Defendant makes some additional arguments regarding the "danger zone" regulation. First, Defendant asseverates that the regulation was improperly promulgated. With no argumentation or cited legal authority from Defendant to support this assertion, the Court declines to consider it. See Cruz-Erazo v. Rivera-Montañez, 212 F.3d 617, 622 n. 3 (1st Cir. 2000) (stating that when a litigant has failed to present properly a legal argument, "we think neither [the district nor the circuit] court is obliged to dream up and articulate [litigants'] arguments for them"). Second, Defendant goes on to argue that even if the. regulation were properly promulgated, the government failed to comply with the requirement that two weeks' notice be given before the activation of a danger zone. See 33 C.F.R. § 334.3(c). Defendant is mistaken in his reading of the applicable regulations. The requirement of two weeks' notice applies only when the danger zone is sufficiently short-lived and low-level in nature that promulgation of danger zone regulations is not necessary. 33 C.F.R. § 334.3(c). In contrast, danger zone regulations specifically applying to the area in question have been promulgated. See 33 C.F.R. § 334.1470. Thus, the requirement of two-weeks' notice is not applicable in the instant case. Accordingly, Defendant's motion to dismiss count two of the information is hereby denied.

Section 334.3 provides,

(a) General. The general regulatory policies stated in 33 C.F.R. part 320 will be followed as appropriate. In addition, danger zone and restricted area regulations shall provide for public access to the area to the maximum extent practicable.
(b) Food fishing industry. The authority to prescribe danger zone and restricted area regulations must be exercised so as not to unreasonably interfere with or restrict the food fishing industry. Whenever the proposed establishment of a danger zone or restricted area may affect fishing operations, the District Engineer will consult with the Regional Director, U.S. Fish and Wildlife Service, Department of the Interior and the Regional Director, National Marine Fisheries Service, National Oceanic Atmospheric Administration (NOAA).
(c) Temporary, occasional or intermittent use. If the use of the water area is desired for a short period of time, not to exceed thirty days in duration, and that planned operations can be conducted safely without imposing unreasonable restrictions on navigation, and without promulgating restricted area regulations in accordance with the regulations in this section, applicants may be informed that formal regulations are not required. Activities of this type shall not reoccur more often than biennially (every other year), unless danger zone/restricted area rules are promulgated under this Part. Proper notices for mariners requesting that vessels avoid the area will be issued by the Agency requesting such use of the water area, or if appropriate, by the District Engineer, to all known interested persons. Copies will also be sent to appropriate State agencies, the Commandant, U.S. Coast Guard, Washington, DC 20590, and Director, Defense Mapping Agency, Hydrographic Center, Washington, DC 20390, ATTN: Code NS 12. Notification to all parties and Agencies shall be made at least two weeks prior to the planned event, or earlier, if required for distribution of Local Notice to Mariners by the Coast Guard.

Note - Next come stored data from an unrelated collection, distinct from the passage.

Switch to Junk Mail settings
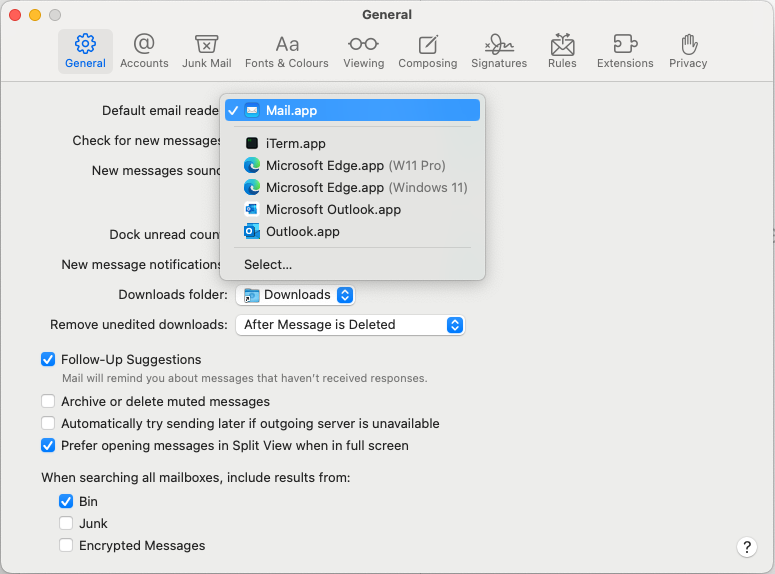775x574 pixels. click(x=207, y=51)
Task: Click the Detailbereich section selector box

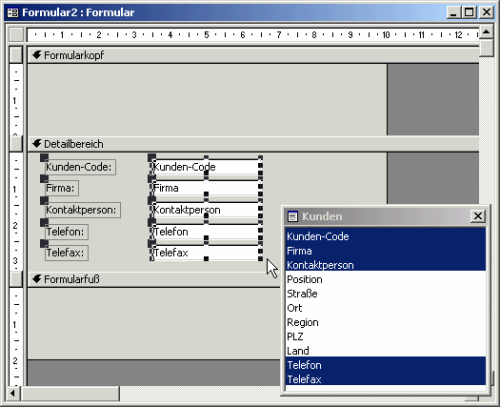Action: [16, 144]

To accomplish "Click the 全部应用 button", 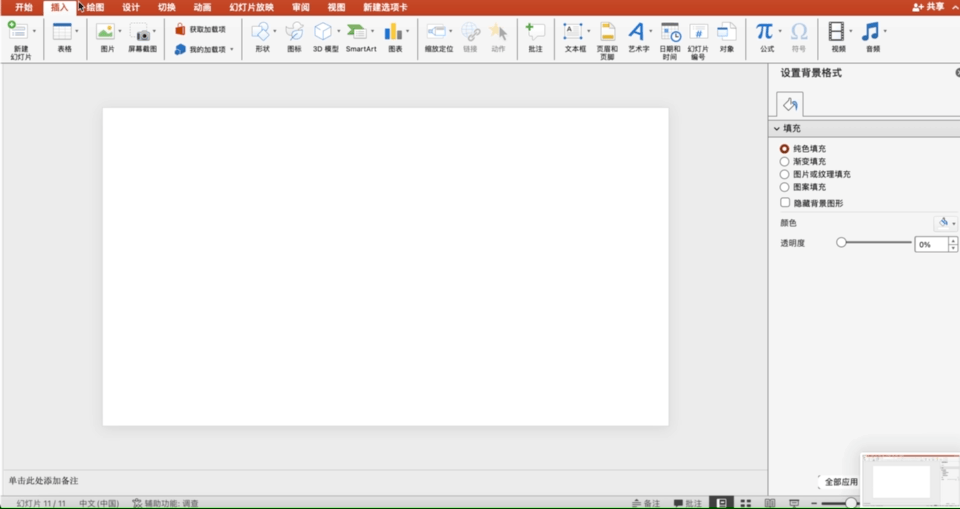I will tap(840, 482).
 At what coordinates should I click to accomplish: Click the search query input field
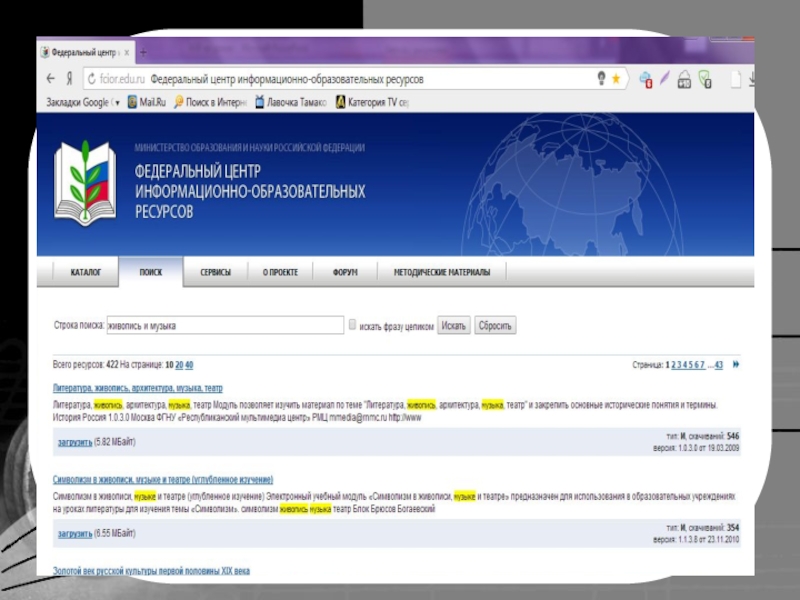(224, 325)
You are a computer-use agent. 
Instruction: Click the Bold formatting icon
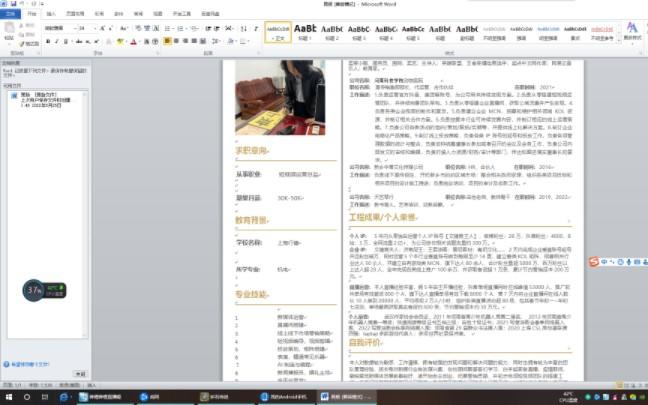pyautogui.click(x=47, y=43)
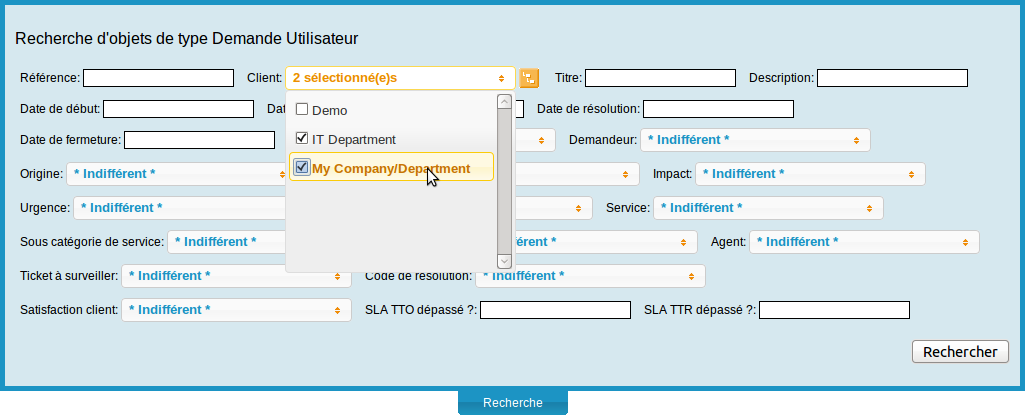1026x419 pixels.
Task: Expand the Agent dropdown
Action: 863,242
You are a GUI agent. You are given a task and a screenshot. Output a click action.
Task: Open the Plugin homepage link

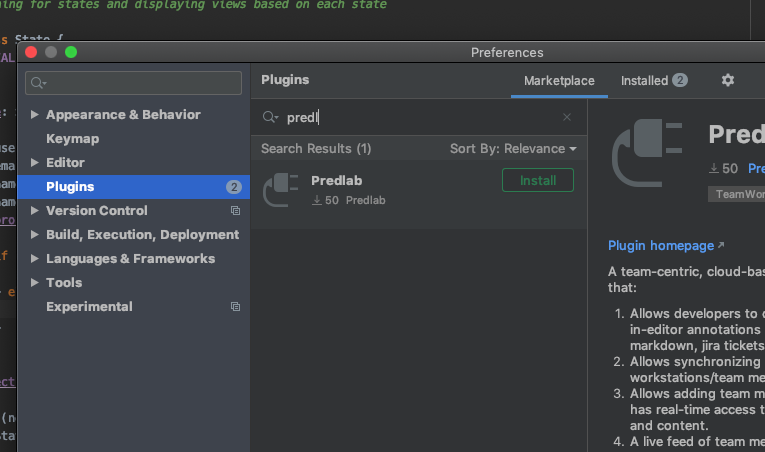click(x=661, y=245)
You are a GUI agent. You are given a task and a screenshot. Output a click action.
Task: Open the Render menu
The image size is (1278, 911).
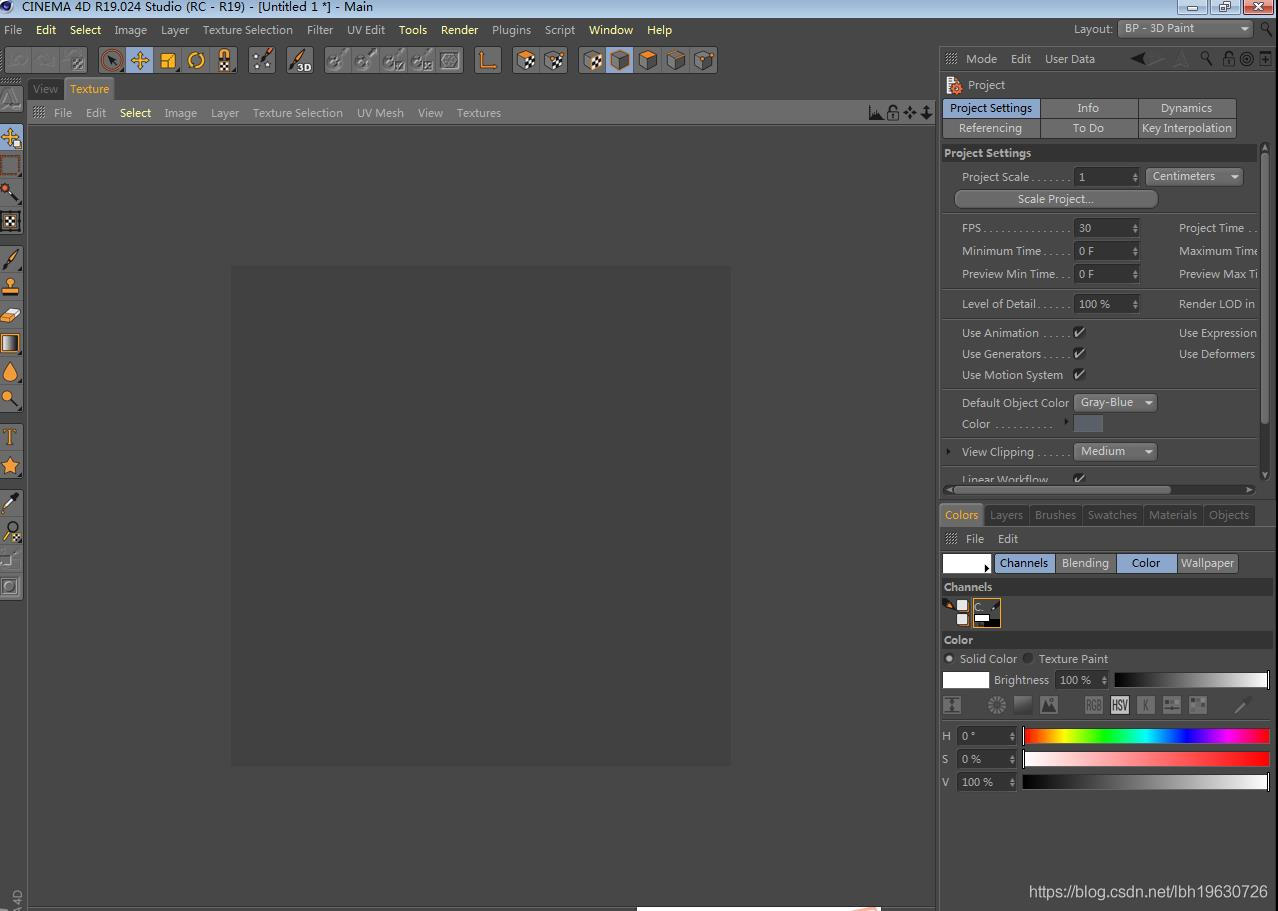(x=459, y=30)
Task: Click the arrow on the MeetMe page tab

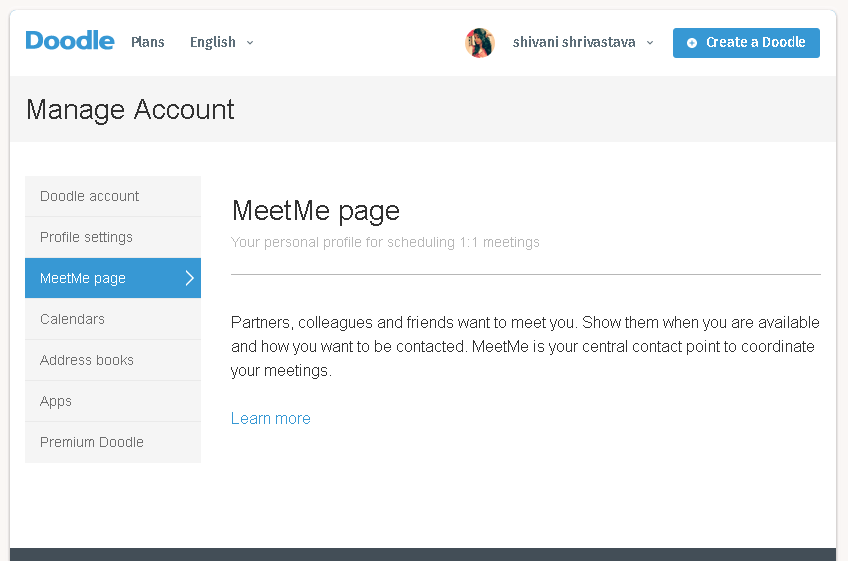Action: tap(189, 278)
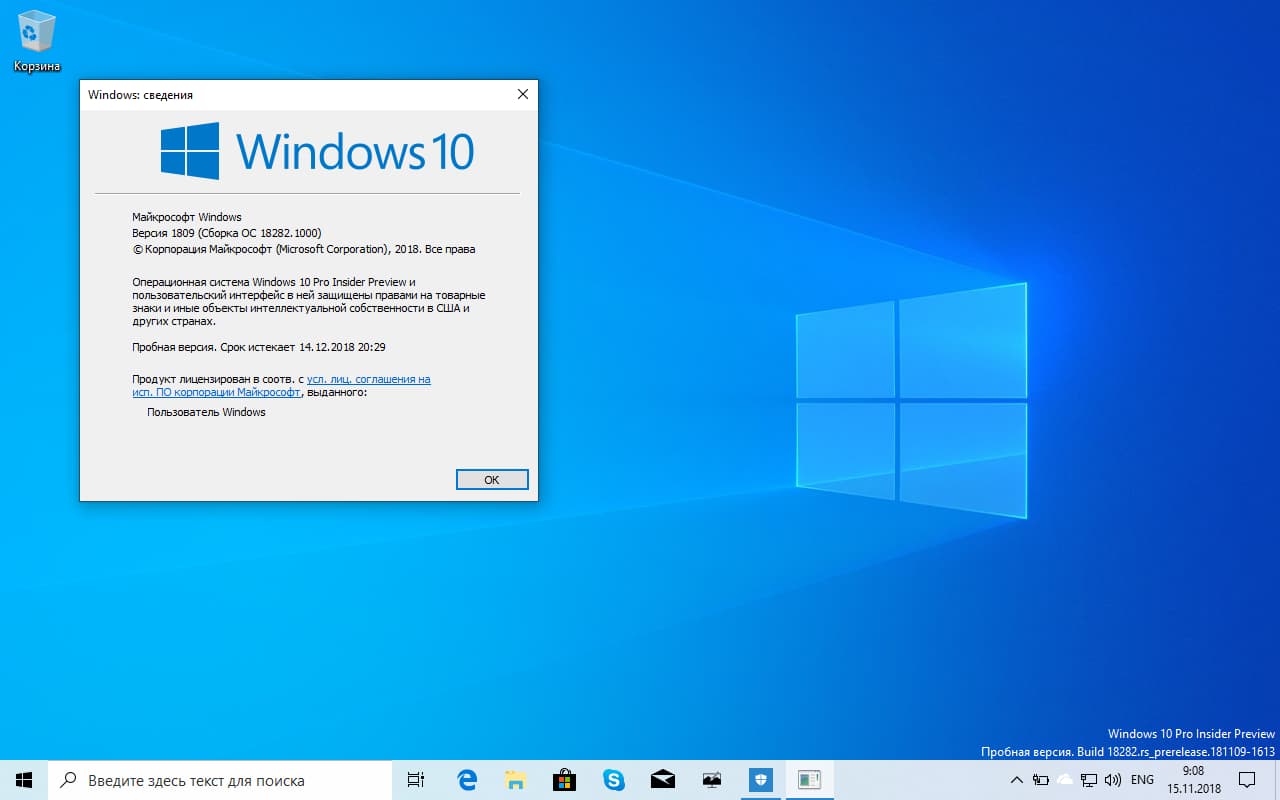The image size is (1280, 800).
Task: Switch the ENG input language
Action: (x=1142, y=779)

2. Count Three — Violation of 18 U.S.C. § 113(a)(4)

Section 113(a)(4) provides,

"(a) Whoever, within the special maritime and territorial jurisdiction of the United States, is guilty of an assault shall be punished as follows:
(4) Assault by striking, beating, or wounding, by a fine under this title or imprisonment for not more than six months, or both."

Defendant also moves for dismissal of count three of the information. Count three charges Defendant with assaulting by striking Javier Barrera "at a place within the special maritime and territorial jurisdiction of the United States, namely Camp Garcia" in violation of 18 U.S.C. § 113(a)(4) and 18 U.S.C. § 7.

Section 7 does not set forth a substantive offense. It merely defines the special territorial and maritime jurisdiction of the United States. The relevant portions provide,

"The term `special maritime and territorial jurisdiction of the United States,' as used in this title, includes:
(1) The high seas, any other waters within the admiralty and maritime jurisdiction of the United States and out of the jurisdiction of any particular State, and any vessel belonging in whole or in part to the United States or any citizen thereof, or to any corporation created by or under the laws of the United States, or of any State, Territory, District, or possession thereof, when such vessel is within the admiralty and maritime jurisdiction of the United States and out of the jurisdiction of any particular State.
(3) Any lands reserved or acquired for the use of the United States, and under the exclusive or concurrent jurisdiction thereof, or any place purchased or otherwise acquired by the United States by consent of the legislature of the State in which the same shall be, for the erection of a fort, magazine, arsenal, dockyard, or other needful building."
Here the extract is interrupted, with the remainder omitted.